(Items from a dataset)
◆ ◆ ◆ ◆

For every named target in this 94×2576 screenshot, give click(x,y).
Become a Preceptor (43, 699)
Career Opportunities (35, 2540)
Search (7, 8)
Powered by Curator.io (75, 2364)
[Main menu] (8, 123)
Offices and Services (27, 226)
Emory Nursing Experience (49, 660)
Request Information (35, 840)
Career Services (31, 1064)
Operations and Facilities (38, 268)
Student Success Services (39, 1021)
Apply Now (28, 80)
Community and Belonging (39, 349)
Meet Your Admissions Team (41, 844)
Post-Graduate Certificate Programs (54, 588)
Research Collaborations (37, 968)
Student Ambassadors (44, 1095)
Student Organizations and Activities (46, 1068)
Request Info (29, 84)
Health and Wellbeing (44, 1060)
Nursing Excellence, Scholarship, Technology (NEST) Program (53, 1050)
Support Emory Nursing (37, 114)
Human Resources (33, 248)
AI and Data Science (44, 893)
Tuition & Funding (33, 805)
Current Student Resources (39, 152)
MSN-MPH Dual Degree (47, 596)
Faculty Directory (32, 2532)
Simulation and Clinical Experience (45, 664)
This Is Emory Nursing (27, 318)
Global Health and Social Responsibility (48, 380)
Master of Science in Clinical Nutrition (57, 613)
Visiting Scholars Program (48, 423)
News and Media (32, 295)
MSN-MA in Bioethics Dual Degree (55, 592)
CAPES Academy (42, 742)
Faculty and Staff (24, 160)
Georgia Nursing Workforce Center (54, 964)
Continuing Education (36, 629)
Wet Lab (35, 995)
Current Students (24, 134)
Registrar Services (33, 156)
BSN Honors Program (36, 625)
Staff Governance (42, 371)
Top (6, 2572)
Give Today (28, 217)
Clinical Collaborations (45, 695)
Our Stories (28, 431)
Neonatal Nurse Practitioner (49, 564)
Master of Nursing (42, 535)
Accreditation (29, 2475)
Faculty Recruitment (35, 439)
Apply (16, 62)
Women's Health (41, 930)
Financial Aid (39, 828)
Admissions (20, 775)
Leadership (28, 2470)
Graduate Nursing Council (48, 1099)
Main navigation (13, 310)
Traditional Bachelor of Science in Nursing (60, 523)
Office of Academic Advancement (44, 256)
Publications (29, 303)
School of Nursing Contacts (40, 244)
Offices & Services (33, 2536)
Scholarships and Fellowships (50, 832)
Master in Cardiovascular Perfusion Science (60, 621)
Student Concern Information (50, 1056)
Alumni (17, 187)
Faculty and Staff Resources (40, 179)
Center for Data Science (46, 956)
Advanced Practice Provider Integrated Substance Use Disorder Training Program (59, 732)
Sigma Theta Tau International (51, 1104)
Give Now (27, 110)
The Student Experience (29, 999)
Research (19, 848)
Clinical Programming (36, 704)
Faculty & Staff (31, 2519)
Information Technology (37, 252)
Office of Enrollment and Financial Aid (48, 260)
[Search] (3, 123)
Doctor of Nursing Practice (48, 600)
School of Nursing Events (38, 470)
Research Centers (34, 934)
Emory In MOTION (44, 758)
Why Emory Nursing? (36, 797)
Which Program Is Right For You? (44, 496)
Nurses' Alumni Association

◆ ◆ ◆ ◆

A single number is the whole answer: how many lines of the records contain the word "Nursing".

12